Raymond Wold wrote:
> Don Dailey wrote:
>>
>> Hideki Kato wrote:
>>> I'd like to give here an example to make things clear.
>>>
>>> The conditions are:
>>> 1) Using digitizing scheme that maps real score to [0,1] (or [-1,1])
>>> so that the program cannot distinguish losing/winning by 0.5 or 10.5
>>> pt at all.
>>> 2) Playouts include some foolish moves (usually with low but not
>>> zero probability), not to connect large groups in atari position for
>>> example, due to hold its randomness.
>>> 3) The position is at early endgame where there are no moves that
>>> gain greater than 2 pt, for example, in perfect play.
>>> 4) Black is behind by 0.5 pt.
>>>
>>> The playouts may return winning but gambling move (perhaps with low
>>> probability) under above conditions, especialy in case of the number
>>> of playouts is small which is usually true on 19x19, and UCT will
>>> choose it.
>>>
>>> The question is, which is better to keep 0.5 pt behind or to play
>>> gambling moves (here I mean such moves that B will lose many pts if
>>> W will answer correctly) with expecting W's (stupid) mistakes?
>>>
>>>   
>> The assumption is that you suddenly cannot trust MC to do what it does
>> best even though you did for the entire game up until this point.   MC
>> of course will choose the "gambling" move.      The whole concept of MC
>> is to do what is most likely to produce a win.      
>
> Not entirely, no.

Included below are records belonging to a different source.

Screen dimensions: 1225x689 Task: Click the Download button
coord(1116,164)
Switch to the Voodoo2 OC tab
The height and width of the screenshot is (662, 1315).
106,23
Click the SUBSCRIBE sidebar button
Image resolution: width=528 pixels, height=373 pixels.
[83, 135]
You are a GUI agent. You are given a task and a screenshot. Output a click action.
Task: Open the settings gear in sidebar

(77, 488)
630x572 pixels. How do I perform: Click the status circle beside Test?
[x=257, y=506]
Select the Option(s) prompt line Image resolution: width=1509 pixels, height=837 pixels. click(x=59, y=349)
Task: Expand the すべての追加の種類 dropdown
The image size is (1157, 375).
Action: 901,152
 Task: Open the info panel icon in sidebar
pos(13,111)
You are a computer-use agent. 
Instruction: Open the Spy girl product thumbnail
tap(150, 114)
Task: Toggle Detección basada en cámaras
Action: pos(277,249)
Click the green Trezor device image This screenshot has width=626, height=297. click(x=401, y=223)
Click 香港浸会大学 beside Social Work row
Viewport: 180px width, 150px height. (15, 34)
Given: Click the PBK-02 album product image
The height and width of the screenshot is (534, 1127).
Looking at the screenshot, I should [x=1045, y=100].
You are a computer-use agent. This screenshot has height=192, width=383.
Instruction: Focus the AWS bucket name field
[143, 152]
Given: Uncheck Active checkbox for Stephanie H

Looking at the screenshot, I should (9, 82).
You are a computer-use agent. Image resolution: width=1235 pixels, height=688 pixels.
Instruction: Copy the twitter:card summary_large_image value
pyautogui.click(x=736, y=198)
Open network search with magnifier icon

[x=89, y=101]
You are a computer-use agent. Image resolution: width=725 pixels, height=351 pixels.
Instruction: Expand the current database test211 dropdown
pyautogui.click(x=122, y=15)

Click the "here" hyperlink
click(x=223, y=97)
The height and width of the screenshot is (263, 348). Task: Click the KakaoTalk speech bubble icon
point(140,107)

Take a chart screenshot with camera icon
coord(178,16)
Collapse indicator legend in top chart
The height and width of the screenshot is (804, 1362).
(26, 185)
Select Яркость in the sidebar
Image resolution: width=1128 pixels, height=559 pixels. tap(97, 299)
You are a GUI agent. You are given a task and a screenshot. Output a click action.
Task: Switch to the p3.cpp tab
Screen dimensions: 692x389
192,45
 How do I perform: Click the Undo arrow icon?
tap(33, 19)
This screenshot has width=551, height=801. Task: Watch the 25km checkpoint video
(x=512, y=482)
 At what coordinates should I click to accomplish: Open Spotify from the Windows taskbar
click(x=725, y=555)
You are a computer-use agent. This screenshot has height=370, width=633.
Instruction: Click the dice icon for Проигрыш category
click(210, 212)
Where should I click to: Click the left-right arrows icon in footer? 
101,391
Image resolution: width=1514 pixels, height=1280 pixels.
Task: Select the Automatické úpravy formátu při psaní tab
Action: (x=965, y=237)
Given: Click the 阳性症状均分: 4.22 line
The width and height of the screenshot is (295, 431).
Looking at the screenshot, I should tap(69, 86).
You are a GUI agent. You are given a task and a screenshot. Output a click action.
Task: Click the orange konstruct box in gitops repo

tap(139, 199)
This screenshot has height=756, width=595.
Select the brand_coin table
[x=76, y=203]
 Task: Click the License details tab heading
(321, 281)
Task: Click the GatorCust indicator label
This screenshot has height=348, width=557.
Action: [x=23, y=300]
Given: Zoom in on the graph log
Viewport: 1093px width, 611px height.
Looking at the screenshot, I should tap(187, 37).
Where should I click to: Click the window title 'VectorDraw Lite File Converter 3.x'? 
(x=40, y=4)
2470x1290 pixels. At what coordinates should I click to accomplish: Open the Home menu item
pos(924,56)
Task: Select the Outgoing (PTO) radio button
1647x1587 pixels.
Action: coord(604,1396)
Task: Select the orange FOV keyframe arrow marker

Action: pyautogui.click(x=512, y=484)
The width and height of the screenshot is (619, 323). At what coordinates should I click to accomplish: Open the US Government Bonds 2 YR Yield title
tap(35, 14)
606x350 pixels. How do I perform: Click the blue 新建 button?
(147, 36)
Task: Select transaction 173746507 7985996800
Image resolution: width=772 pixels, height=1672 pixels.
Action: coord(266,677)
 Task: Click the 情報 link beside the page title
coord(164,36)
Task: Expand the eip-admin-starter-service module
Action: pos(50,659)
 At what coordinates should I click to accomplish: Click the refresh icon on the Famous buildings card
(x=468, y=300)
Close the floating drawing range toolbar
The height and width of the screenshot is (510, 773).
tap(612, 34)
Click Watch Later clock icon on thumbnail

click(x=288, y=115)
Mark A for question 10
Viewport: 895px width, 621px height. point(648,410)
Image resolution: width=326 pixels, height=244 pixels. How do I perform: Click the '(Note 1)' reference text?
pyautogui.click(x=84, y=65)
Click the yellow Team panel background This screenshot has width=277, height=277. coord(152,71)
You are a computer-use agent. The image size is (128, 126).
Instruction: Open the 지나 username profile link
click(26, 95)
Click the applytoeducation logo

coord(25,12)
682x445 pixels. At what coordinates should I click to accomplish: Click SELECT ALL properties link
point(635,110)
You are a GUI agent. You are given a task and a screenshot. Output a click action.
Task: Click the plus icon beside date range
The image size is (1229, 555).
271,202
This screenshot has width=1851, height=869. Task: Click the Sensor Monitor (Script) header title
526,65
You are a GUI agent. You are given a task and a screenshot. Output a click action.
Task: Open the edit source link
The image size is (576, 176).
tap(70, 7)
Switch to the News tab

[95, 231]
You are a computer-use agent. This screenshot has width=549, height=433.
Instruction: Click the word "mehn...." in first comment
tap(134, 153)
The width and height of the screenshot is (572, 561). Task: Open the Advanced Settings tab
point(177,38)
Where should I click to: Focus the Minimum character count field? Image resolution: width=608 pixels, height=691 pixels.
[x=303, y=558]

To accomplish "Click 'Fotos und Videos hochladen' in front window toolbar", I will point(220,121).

The concept of MC is to do what has most lines leading
> to a win, which is slightly different. There's obviously a strong
> correlation, or MC wouldn't work at all, but I think it's dangerous to
> assume that MC by definition plays the best move. For one thing it makes
> it very hard to argue about how to improve MC programs, it creates lots
> of noise of "don't do that, it will only make your program weaker".
I'm not assuming that MC plays the best move.   The problem isn't the
assumptions I am making, but the assumptions others are making,  that
it's NOT playing the best move.    You want to apply a fix to all
positions without really knowing which positions are a problem.   Now if
you want to talk about noise,  you have just added more noise if you do
that.   

I can give you an example of why you must be extremely careful about
making unfounded assumptions:

My naive simple MC program would often fail to make a needed but small
capture move because of noise in the play-outs.    The move would be
seconds or third choice but not quite make it to the top - instead it
would play a speculative attack or something I considered rather
stupid.    

My "fix" was to assume that this was a general problem,  that it didn't
know what it was doing - after all,  I could see with my own eyes that
this was a problem.      So I applied a general incentive to encourage
it to make capture moves.   

Guess what?   That was a mistake.   The program was actually pretty good
at not being greedy about captures - most of the time the capture can
wait and you essentially lose a stone every time you play a greedy
capture.   But now when it needed to do something useful it preferred to
waste time making a capture that could wait indefinitely (the group was
dead, the capture could be made later when there were no important moves
left.)   

I backed the change out in a hurry and realized that I would never get
it perfect unless I applied a very specific fix.    I already knew that
from computer chess.   In one early program I had a bonus for rook on
the 7th rank, a good general principle.    We played one of the top US
grandmasters in a casual game once and the computer put the rook on the
7th rank in a pawn-less endgame where the kings were already
centralized.    The rook incentive got in the way of it finding the
right plan.   Although the rook on the 7th heuristic made the program
stronger in general,  it really wasn't implemented as well as it could
be.     Every good general principle in chess and I'm sure Go too,  if
taken too seriously, has a side effect and will cause problems and the
solution is to try to address things as specifically as you can within
reason.

In my opinion,  your proposed "fix" for this imagined problem is
equivalent to if I had decided to reverse the rook to 7th bonus and turn
it into a penalty because I saw it go wrong once.  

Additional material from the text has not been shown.